But he's little known in my field of chemical information. You have to read
the original papers carefully to discover that he came up with the first
concrete method to represent a molecular structure on a computer, a proposal
for how to search molecular structures via arbitrary query topology, and the
idea that there is a simple algorithm (though not practical) for producing a
canonical description of a molecular graph.

As far as I can tell, he was 5 years ahead of the rest of the field, and the
founding papers in my field all cite him as a source of their ideas. (That
said, his ideas were not all implementable. His method for substructure
isomorphism is hand-waving optimism, for example.)
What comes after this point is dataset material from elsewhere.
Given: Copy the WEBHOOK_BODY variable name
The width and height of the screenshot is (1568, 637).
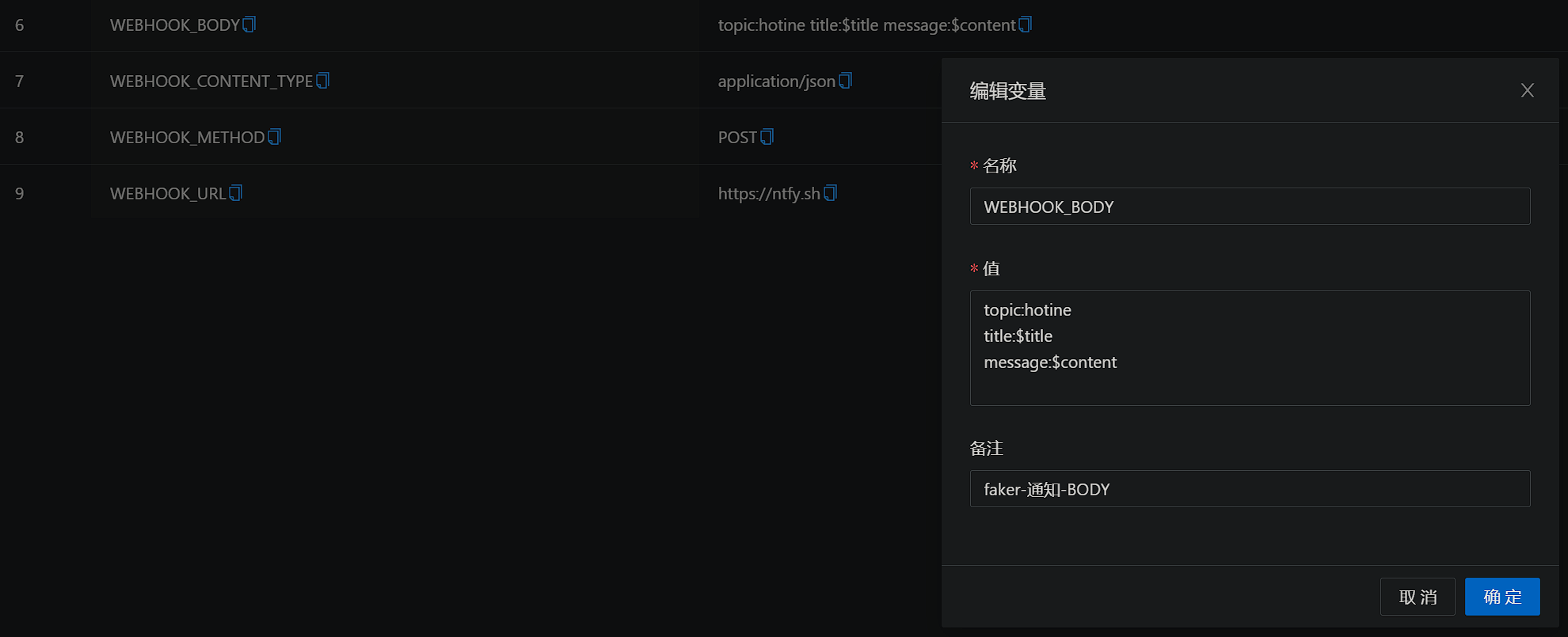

Unlike the other pioneers of IR, he was self-employed (Luhn was high up at
IBM, Taube was originally high up at the Library of Congress, etc) with no
collaborators. But to all accounts, it was not easy to work with him. As one
person described it, he didn't like other people playing with his toys. (Eg,
see the fallout on his attempt to protect TRAC by trademarking its name. He
was 10 years before Microsoft's much more famous 'Open Letter to Hobbyists'.)

------
lordnacho
This is also a warning against genius worship. Sometimes it really does seem
like someone has pulled something from thin air (esp in mathematics. You may
recall on more than one occasion learning something that seemed unsolvable
until it was obvious), but most often those people have placed themselves
-through hard work- in a position where they are most likely to make a given
discovery.

------
nabla9
“Genius is 2 per cent inspiration and 98 per cent perspiration.” ― Edison,
[http://quoteinvestigator.com/2012/12/14/genius-
ratio/](http://quoteinvestigator.com/2012/12/14/genius-ratio/)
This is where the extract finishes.